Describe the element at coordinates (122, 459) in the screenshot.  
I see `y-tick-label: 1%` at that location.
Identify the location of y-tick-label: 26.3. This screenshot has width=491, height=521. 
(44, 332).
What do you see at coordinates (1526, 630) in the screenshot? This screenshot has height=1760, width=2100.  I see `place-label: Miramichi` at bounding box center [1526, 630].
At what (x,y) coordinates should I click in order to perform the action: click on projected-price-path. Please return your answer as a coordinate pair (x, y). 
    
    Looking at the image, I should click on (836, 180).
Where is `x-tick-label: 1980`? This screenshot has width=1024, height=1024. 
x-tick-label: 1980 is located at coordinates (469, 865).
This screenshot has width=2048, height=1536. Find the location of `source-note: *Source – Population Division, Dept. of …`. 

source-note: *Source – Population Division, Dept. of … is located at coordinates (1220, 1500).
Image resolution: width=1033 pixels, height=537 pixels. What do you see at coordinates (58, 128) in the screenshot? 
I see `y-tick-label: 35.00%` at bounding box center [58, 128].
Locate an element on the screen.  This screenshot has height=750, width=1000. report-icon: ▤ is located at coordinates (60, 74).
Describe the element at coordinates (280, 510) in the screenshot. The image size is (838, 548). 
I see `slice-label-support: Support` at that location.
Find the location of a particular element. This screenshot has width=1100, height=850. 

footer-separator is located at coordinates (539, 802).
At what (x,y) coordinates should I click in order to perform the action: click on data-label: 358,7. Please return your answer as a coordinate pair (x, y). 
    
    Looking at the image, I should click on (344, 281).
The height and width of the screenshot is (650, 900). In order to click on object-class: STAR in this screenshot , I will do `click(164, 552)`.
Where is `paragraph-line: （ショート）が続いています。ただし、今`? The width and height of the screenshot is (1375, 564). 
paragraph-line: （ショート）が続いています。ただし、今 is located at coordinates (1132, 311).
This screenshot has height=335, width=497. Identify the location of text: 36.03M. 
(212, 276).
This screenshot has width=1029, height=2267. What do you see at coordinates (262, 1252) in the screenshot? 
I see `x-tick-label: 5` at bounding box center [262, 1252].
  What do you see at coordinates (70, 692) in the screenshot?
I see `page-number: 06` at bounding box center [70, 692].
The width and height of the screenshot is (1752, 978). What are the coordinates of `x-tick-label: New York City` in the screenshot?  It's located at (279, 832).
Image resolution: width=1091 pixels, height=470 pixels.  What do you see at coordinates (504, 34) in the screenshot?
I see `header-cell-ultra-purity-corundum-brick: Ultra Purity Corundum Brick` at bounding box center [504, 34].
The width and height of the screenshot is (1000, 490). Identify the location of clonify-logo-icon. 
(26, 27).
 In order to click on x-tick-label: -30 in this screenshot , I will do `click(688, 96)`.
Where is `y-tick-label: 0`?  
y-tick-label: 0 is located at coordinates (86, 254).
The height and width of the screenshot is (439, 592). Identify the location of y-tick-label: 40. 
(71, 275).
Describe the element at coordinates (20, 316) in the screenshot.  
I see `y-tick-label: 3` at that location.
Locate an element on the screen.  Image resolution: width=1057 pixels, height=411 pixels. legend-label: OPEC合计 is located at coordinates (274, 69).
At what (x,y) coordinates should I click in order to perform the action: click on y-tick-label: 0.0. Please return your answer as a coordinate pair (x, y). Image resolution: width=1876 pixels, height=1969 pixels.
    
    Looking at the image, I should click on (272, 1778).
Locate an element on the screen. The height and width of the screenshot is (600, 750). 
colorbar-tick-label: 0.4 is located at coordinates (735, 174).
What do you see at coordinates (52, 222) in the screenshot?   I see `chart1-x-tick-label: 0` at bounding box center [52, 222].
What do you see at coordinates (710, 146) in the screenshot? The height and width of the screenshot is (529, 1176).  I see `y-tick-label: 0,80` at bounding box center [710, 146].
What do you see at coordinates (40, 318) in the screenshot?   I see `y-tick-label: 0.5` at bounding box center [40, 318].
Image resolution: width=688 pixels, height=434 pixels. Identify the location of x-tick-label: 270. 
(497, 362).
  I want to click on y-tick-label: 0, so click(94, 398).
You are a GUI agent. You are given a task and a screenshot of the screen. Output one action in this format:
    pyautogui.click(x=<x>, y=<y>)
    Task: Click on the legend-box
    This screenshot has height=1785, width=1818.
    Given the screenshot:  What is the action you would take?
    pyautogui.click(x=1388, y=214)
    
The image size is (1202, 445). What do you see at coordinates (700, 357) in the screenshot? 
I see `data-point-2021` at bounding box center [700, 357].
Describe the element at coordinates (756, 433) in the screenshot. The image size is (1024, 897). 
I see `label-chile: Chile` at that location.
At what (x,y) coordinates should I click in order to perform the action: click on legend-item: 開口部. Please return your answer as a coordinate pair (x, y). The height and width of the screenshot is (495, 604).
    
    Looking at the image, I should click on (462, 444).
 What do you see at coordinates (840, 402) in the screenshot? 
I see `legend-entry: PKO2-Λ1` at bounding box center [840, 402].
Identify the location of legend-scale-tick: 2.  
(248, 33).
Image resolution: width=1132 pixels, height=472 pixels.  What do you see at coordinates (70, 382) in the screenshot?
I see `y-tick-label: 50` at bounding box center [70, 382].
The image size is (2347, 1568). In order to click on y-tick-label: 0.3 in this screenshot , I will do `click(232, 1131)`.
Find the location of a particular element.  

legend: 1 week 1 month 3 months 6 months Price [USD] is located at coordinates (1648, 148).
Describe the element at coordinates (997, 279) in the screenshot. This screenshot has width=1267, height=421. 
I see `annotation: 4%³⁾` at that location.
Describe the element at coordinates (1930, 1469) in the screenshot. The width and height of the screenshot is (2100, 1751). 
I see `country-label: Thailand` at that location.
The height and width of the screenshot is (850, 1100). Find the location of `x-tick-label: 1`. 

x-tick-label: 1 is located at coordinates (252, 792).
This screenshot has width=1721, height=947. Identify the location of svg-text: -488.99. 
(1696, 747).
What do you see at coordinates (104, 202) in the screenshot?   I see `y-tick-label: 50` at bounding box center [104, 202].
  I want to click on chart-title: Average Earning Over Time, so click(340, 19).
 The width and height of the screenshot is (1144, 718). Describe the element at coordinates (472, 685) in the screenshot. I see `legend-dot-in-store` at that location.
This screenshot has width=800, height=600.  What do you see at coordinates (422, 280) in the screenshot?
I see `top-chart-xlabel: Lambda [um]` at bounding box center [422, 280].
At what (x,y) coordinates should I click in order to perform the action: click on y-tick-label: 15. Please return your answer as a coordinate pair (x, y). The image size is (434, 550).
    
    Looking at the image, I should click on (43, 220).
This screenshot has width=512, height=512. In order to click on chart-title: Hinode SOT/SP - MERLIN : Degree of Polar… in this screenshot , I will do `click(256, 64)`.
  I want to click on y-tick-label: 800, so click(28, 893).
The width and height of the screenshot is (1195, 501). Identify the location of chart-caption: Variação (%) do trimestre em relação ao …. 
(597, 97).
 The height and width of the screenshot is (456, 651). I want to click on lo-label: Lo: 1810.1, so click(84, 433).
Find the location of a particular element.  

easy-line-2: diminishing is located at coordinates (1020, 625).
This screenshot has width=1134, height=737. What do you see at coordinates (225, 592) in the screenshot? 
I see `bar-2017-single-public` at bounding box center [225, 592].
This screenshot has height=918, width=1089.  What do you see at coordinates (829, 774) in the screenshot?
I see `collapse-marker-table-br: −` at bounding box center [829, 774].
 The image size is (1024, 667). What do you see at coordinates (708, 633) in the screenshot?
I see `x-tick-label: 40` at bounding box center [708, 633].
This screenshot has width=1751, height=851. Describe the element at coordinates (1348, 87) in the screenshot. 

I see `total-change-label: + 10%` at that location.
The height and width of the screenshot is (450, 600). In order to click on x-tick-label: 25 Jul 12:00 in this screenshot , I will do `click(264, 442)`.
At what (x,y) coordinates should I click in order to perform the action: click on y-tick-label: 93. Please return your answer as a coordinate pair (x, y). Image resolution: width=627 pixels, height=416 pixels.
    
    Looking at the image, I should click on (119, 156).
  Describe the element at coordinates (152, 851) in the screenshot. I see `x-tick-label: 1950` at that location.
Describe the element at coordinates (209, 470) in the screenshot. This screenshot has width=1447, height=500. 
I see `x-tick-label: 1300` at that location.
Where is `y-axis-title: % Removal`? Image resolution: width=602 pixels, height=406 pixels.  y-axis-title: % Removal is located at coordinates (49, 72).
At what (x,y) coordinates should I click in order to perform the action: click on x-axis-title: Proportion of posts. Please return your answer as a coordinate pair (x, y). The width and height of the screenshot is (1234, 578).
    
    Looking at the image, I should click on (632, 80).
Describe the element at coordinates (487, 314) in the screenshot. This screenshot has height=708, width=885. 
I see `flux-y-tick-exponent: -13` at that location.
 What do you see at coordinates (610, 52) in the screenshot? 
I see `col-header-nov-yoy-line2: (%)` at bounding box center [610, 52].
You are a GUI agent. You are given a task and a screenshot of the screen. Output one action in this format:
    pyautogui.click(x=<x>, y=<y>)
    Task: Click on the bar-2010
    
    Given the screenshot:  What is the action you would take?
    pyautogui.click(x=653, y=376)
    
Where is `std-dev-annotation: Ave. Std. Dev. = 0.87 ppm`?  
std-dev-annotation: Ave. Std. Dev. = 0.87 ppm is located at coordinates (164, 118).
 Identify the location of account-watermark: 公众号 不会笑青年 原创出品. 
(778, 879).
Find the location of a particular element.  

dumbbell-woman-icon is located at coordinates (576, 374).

——

• WHAT YOU WILL DO
Give the lines above, from the very first down through the one containing "source-note: *Source – Population Division, Dept. of … is", as a JSON list of strings with one string per line, skipping any blank lines.

• YOUR SOLUTION
[
  "Describe the element at coordinates (122, 459) in the screenshot.  ",
  "I see `y-tick-label: 1%` at that location.",
  "Identify the location of y-tick-label: 26.3. This screenshot has width=491, height=521. ",
  "(44, 332).",
  "What do you see at coordinates (1526, 630) in the screenshot? This screenshot has height=1760, width=2100.  I see `place-label: Miramichi` at bounding box center [1526, 630].",
  "At what (x,y) coordinates should I click in order to perform the action: click on projected-price-path. Please return your answer as a coordinate pair (x, y). ",
  "    Looking at the image, I should click on (836, 180).",
  "Where is `x-tick-label: 1980`? This screenshot has width=1024, height=1024. ",
  "x-tick-label: 1980 is located at coordinates (469, 865).",
  "This screenshot has width=2048, height=1536. Find the location of `source-note: *Source – Population Division, Dept. of …`. ",
  "source-note: *Source – Population Division, Dept. of … is located at coordinates (1220, 1500)."
]